Crónica de Maus Costumes 133


Mulheres

            Tenho muito orgulho nas mulheres da minha família. Hoje, quando o meu filho me perguntou se já tinha tema para a crónica que ainda tinha de escrever e lhe disse que sim e o assunto, questionou: “Então não vais escrever nenhuma sobre os homens?” “Provavelmente, não.” Respondi. Dou-me conta de que a minha família, talvez como uma boa parte delas assenta numa forte base matriarcal. As mulheres da minha família materna são espantosas. Falo no presente e algumas delas já desapareceram, não desaparecendo, porque se inscreveram na memória e quando isso acontece, dá-se a imortalidade, ainda que esta seja visível aos olhos de poucos. São aos meus e chega-me.
            Começo por recordar a minha avó Matilde, de quem a minha filha herdou o nome. Era analfabeta e tecedeira de profissão. Temos mantas e colchas tecidas pelas mãos da avó, no tear de madeira que me parecia enorme e onde dormia, ainda bebé, tanto quanto sei, tardes inteiras, embalada pela música ritmada do tear. Depois, dava más noites, segundo consta e não me custa nada imaginar que me faltava o compasso certo do tear ou seria a minha condição de notívaga a fazer-se sentir, desde cedo. Agora nem tanto, porque a vida, carrasco impiedoso, não o permite.
            A minha avó analfabeta e tecedeira, e que eu julgava que um dia ainda ia ensinar a ler e a escrever, respondia-me que “burro velho não toma andadura”. Era uma mulher austera e de poucas falas. No entanto, mostrava uma paciência infindável para me fazer comer, acabando, invariavelmente, por subornar a minha falta de apetite, com refrescos de vinho branco. Consistia na delícia de um copo cheio de água com um cheirinho de vinho e uma ou duas colheres de açúcar. Bem bom! Como diria o meu afilhado mais novo. Era a parteira da Freguesia e a única que domava o Sr. Vitorino, nos dias em que a demência era tão forte que se punha a percorrer as ruas todo nu. A sra. Ana (esposa) recorria à minha avó, que considerava que os tolos também se ensinam e de vergasta de videira na mão, que terá usado uma vez, lá o fez vestir-se e respeitar os bons usos e costumes. A partir daí, sempre que ouvia a minha avó, apressava-se a obedecer-lhe. Dizia-lhe: “ És boa tecedeira, és, mas quando te dá para teceres ao contrário…” Talvez o seu legado mais forte tenha sido a obrigação ética de ajudar o próximo, sempre que nos for possível. Era filha de segundas núpcias por parte do pai, no tempo de fome imensa. Tão mais fome se passava quanto mais alargado era o agregado familiar. A minha avó tinha uma meia-irmã, a minha tia Luzia, mulher muito bela, a quem fizeram uma filha e um desgosto. Criou-a sem pai. Tornou-se criada de servir, no Porto, para ganhar o sustento. Fê-lo estoicamente. Lembro-me de a ver passar, sempre com chinelos velhos, de dedo, um de cada cor e de julgar que ela devia ser tão pobre que nem dinheiro tinha para uns chinelos novos! Muito mais tarde soube que eram os esporões que lhe consumiam os pés e, tal como a Gabriela, não suportava os sapatos. Trazia-nos framboesas sempre que passava por nossa casa enquanto dava dois dedos de conversa com a sobrinha (minha mãe) e a irmã (minha avó).

* _O QUE FAZER_:
Responda a estas perguntas com base na crónica:
1. Quem herdou o nome da avó Matilde?
2. Com que bebida a avó subornava a falta de apetite à hora de comer?
3. O que trazia a tia Luzia sempre que passava pela casa?

* _LISTA DE REGISTOS_:
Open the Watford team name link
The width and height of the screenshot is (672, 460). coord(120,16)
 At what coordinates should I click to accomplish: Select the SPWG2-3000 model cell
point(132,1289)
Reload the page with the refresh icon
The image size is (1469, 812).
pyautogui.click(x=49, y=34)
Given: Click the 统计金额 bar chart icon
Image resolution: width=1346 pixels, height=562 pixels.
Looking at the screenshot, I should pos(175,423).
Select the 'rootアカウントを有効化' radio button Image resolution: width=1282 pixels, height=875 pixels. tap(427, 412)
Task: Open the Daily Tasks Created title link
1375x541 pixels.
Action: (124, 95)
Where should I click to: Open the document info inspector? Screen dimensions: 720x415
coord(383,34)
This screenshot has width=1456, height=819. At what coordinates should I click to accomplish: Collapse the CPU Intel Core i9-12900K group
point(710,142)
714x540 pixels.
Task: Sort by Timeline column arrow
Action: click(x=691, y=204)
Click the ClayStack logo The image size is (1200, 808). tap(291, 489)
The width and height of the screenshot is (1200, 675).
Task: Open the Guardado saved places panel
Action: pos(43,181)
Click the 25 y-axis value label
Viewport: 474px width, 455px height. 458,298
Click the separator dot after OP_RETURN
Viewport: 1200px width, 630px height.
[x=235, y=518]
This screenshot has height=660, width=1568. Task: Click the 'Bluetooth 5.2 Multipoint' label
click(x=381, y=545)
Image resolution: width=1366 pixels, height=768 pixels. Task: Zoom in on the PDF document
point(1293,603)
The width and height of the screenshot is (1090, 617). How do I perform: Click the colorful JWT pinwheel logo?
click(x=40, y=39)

* _RESPOSTA ESCRITA_:
1. A filha de quem escreve a crónica.
2. Com refrescos de vinho branco: um copo cheio de água com um cheirinho de vinho e uma ou duas colheres de açúcar.
3. Framboesas.